Aufgaben
**1.** Gib aus dem Text zum Vergaberecht alles von „Das Vergaberecht befasst“ bis hinunter zu „der Diskriminierung aussetzen.“ wortgetreu wieder.
**2.** Wie muss die zu beschaffende Leistung laut dem Text zum Vergaberecht beschrieben sein?
**3.** Setze den Text zum Vergaberecht nach seinem letzten Satz fort.

Seite
● ● ●

Grundlagen des Vergaberechts – Das Gebot der Produktneutralität

Das Vergaberecht befasst sich eigentlich nur mit der Frage, WIE beschafft werden soll, nicht aber mit der Frage, WAS. Allerdings muss die zu beschaffende Leistung „neutral“ beschrieben sein und darf nicht ein bestimmtes Produkt betreffen. Nur in Ausnahmefällen kann ein öffentlicher Auftraggeber hiervon abweichen, will er sich nicht dem Vorwurf der Diskriminierung aussetzen.

● ● ●

Verfügbare Daten

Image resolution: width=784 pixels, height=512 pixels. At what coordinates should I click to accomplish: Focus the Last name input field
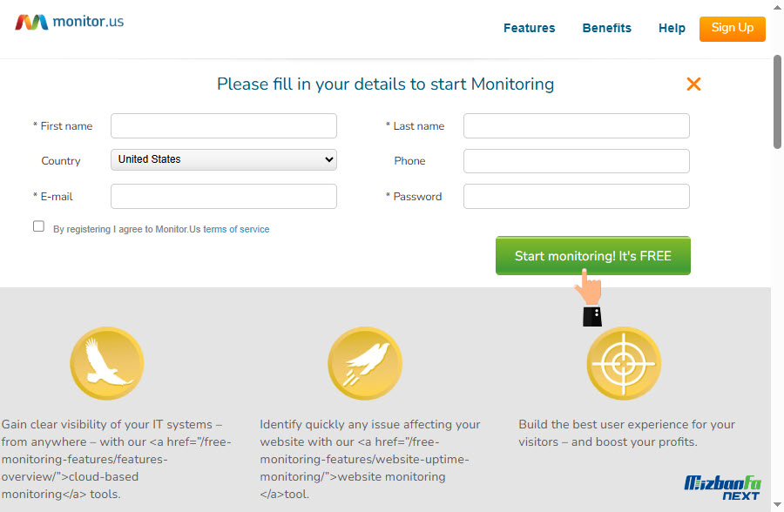576,125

● ● ●

Antworten
**1.**
Das Vergaberecht befasst sich eigentlich nur mit der Frage, WIE beschafft werden soll, nicht aber mit der Frage, WAS. Allerdings muss die zu beschaffende Leistung „neutral“ beschrieben sein und darf nicht ein bestimmtes Produkt betreffen. Nur in Ausnahmefällen kann ein öffentlicher Auftraggeber hiervon abweichen, will er sich nicht dem Vorwurf der Diskriminierung aussetzen.

**2.** Neutral; sie darf nicht ein bestimmtes Produkt betreffen.

**3.**
Das Vergaberecht ist Verfahrensrecht. Es regelt, in welchem Verfahren die öffentliche Hand Leistungen beschafft. Die Frage, was die öffentliche Hand beschafft, also „einkauft“, regelt das Vergaberecht dem Grunde nach nicht. Der öffentliche Auftraggeber ist grundsätzlich frei darin, was er beschaffen will. Das Vergaberecht ist aber auch Wettbewerbsrecht und verbietet zum Schutz des Wettbewerbs die Bevorzugung einzelner Unternehmen. Aus diesem Grund finden sich verschiedene vergaberechtliche Regelungen, die bestimmen, dass der öffentliche Auftraggeber produktneutral vergeben muss. Das heißt, er darf nicht einfach einen Markennamen oder ein Produkt verwenden, sondern muss die zu beschaffende Leistung neutral beschreiben. Entsprechende Regelungen finden sich z.B. in § 31 Abs. 6 VgV oder in § 7 Abs. 2 VOB/A-EU.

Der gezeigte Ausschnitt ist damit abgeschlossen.